_RECORDS SHOWN:_
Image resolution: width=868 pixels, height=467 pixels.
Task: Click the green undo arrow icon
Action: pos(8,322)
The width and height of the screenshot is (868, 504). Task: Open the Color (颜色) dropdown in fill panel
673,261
...
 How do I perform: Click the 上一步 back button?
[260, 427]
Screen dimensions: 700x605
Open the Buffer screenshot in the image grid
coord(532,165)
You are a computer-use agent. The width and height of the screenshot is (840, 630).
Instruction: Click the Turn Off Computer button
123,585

_ASSIGNMENT:_ All lines above from the one with "How do I perform: Click the 上一步 back button?" to the one with "You are a computer-use", inclusive, should be copied exactly, and no other lines.

_RESPONSE TO THIS EXERCISE:_
 How do I perform: Click the 上一步 back button?
[260, 427]
Screen dimensions: 700x605
Open the Buffer screenshot in the image grid
coord(532,165)
You are a computer-use agent. The width and height of the screenshot is (840, 630).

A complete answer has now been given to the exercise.